Genova. I sensori che avrebbero dovuto monitorare il ponte Morandi, il viadotto crollato il 14 agosto 2018 causando la morte di 43 persone, non vennero sistemati “dolosamente” nonostante fossero stati tranciati nel 2015 durante alcuni lavori e caldeggiati dal Cesi nel 2017.
E’ la nuova accusa che emerge dalle carte dell’inchiesta. In particolare, i pubblici ministeri Massimo Terrile e Walter Cotugno insieme all’aggiunto Paolo D’Ovidio, hanno contestato anche “la rimozione o l’omissione dolosa di cautele contro infortuni sul lavoro”. Questa contestazione farà spostare la competenza da un giudice monocratico al collegio.
La nuova ipotesi di reato, inoltre, prevede che nel caso in cui si verificasse un disastro o un infortunio dalle rimozioni od omissioni, la pena è da tre a 10 anni. Anche nella perizia degli esperti del gip sulle cause del crollo, nell’ambito del secondo incidente probatorio, era stato sottolineato come “non era stato dato seguito alle raccomandazioni del Cesi per l’installazione di un sistema di monitoraggio dinamico permanente con l’individuazione di specifici livelli di soglia”.
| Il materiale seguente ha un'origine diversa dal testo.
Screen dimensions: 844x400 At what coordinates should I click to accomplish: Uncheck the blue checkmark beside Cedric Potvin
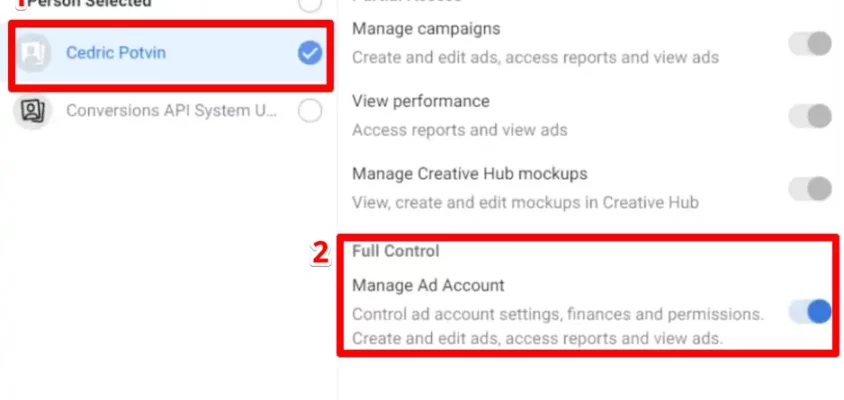[x=310, y=53]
Quei sensori, secondo la ricostruzione dei finanzieri del primo gruppo coordinati dal colonnello Ivan Bixio, un anno prima della rottura avevano fornito i dati con cui era stato stilato nel 2014 il documento in cui venne scritto che il ponte Morandi era a “rischio crollo”, unico viadotto in tutta Italia a riportare quella dicitura.
Per gli inquirenti, quel documento dimostrerebbe che la società era a conoscenza dei rischi e che non fece nulla. Una circostanza che potrebbe portare alla contestazione del dolo eventuale e non più a una contestazione colposa.